En nuestro siguiente encuentro, en una taberna junto a la Magistratura, Schweiz dijo:
—Usted ama a su hermana vincular, ¿eh?
—Claro que uno ama a su hermana vincular.
—Pero lo que uno quiere decir es que usted la ama — insistió con una risita intencionada.
Tenso, me aparté.
—¿Estaba uno pues tan completamente ebrio la otra noche? ¿Qué le dijo uno sobre ella?
—Nada — replicó —. Todo se lo dijo usted a ella. Con la mirada, con la sonrisa. Y sin cambiar palabra.
—¿Podemos hablar de otra cosa?
—Si su señoría lo desea…
—Éste es un tema doloroso.
—Perdón entonces, su señoría. Uno sólo quiso confirmar su presunción.
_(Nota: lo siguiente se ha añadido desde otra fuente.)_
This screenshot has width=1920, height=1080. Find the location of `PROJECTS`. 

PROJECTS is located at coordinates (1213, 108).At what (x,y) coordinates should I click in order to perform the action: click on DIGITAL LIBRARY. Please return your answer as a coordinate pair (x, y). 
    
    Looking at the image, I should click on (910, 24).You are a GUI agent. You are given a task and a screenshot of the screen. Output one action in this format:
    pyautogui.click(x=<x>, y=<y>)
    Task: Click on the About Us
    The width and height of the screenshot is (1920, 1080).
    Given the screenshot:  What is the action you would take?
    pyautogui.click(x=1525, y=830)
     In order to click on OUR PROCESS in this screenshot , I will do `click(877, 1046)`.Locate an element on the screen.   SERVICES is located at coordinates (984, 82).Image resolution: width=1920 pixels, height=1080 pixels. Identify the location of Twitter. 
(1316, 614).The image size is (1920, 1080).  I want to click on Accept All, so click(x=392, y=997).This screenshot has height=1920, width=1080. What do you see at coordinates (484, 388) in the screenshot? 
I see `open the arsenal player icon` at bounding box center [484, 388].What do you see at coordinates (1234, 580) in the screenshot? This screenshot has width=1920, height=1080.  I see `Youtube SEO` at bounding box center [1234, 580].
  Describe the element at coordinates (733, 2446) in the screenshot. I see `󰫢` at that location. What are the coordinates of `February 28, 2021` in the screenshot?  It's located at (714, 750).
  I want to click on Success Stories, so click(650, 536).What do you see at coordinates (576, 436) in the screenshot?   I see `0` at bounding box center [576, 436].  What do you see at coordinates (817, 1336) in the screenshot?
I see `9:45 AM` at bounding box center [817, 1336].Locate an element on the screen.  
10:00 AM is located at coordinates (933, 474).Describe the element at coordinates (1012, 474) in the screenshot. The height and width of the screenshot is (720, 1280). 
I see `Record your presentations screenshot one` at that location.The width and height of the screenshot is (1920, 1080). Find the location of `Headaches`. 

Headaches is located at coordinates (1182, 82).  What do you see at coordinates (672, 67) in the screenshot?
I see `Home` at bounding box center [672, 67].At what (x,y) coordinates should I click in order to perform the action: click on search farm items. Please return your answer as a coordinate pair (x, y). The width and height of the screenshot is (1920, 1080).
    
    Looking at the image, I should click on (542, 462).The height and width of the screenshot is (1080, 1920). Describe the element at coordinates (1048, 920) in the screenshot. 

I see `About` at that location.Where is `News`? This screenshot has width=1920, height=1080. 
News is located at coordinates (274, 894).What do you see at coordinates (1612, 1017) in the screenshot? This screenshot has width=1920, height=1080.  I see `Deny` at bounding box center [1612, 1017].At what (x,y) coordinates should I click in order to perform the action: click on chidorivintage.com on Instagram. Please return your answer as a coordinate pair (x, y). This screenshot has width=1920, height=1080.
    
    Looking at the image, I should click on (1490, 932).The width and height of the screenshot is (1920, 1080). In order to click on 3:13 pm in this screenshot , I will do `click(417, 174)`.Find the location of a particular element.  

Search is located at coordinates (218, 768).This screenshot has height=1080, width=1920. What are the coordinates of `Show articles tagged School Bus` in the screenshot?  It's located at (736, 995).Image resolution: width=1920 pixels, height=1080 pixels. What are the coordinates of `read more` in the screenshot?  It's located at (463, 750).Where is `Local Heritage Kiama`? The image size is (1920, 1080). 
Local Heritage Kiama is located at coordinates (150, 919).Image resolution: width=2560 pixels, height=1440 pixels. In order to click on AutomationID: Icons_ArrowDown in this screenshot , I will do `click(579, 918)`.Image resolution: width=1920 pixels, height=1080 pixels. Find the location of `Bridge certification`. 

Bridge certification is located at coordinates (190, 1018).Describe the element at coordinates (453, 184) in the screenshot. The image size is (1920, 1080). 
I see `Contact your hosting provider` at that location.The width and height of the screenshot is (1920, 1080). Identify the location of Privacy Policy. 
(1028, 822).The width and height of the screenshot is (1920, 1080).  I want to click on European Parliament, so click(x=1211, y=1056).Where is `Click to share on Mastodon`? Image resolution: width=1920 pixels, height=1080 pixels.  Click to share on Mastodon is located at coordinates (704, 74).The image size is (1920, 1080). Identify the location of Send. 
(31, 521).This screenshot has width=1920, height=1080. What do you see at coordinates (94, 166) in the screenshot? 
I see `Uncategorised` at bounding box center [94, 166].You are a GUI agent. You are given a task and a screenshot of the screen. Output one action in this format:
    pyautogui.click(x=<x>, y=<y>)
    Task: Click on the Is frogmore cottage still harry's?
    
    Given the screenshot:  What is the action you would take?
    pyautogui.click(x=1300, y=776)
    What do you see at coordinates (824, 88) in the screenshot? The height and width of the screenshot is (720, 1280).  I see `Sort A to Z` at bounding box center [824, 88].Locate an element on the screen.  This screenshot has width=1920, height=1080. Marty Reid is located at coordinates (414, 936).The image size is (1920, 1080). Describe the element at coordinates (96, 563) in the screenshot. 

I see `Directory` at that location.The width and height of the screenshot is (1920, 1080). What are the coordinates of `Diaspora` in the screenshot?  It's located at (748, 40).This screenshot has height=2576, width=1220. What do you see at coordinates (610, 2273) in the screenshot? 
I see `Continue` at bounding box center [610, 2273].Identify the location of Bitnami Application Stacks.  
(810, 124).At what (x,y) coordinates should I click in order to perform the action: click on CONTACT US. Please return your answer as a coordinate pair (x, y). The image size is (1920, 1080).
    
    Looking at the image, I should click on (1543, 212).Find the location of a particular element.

—Tal amor está prohibido entre nosotros.
—Lo cual no quiere decir que no exista a veces, ¿eh? — preguntó Schweiz, e hizo tintinear su copa contra la mía.
En ese momento decidí no volver a reunirme con él nunca más. Miraba demasiado a lo hondo, y hablaba con demasiada libertad de lo que veía. Pero cuatro días más tarde, al encontrarme con él en un embarcadero, le invité a cenar por segunda vez. A Loimel le disgustó la invitación. Halum se negó a venir, aduciendo otra invitación; cuando la apremié dijo que Schweiz la ponía incómoda. Pero Noim estaba en Manneran y compartió nuestra mesa. Todos bebimos poco, y la conversación fue formal e impersonal hasta que, sin un cambio perceptible de tono, nos encontramos relatando a Schweiz mi huida de Salla por temor a los celos de mi hermano, y Schweiz nos contó su partida de la Tierra; esa noche, cuando el terrestre se marchó, Noim me dijo, no con total desaprobación:
—En ese hombre hay demonios, Kinnall.
30
—Ese tabú respecto de la autoexpresión… — me dijo Schweiz en otra ocasión, estando juntos —. ¿Puede explicarlo, su señoría?
—¿Se refiere a la prohibición de decir «yo» y «mí»?
—No tanto eso como la pauta de pensamiento que los hace negar que hay cosas tales como «yo» y «mí» — repuso —. El mandamiento según el cual deben guardarse los asuntos privados en todo momento, salvo con parientes vinculares y drenadores. La costumbre de levantar muros alrededor de uno mismo, que afecta incluso a su gramática.
—¿Quiere decir el Pacto?
—El Pacto — asintió Schweiz.
—¿Dice usted conocer nuestra historia?
—Gran parte.
—¿Sabe que nuestros antepasados eran gente severa, que venía de un clima norteño, habituada a las penurias, que desconfiaba del lujo y la comodidad, y vino a Borthan para evitar lo que consideraba la contagiosa decadencia de su mundo natal?
—¿Fue así? Uno creía que tan sólo se trataba de refugiados de la persecución religiosa.
—Refugiados de la pereza y la autoindulgencia — dije —. Y al venir aquí, establecieron un código de conducta para proteger a los hijos de sus hijos contra la corrupción.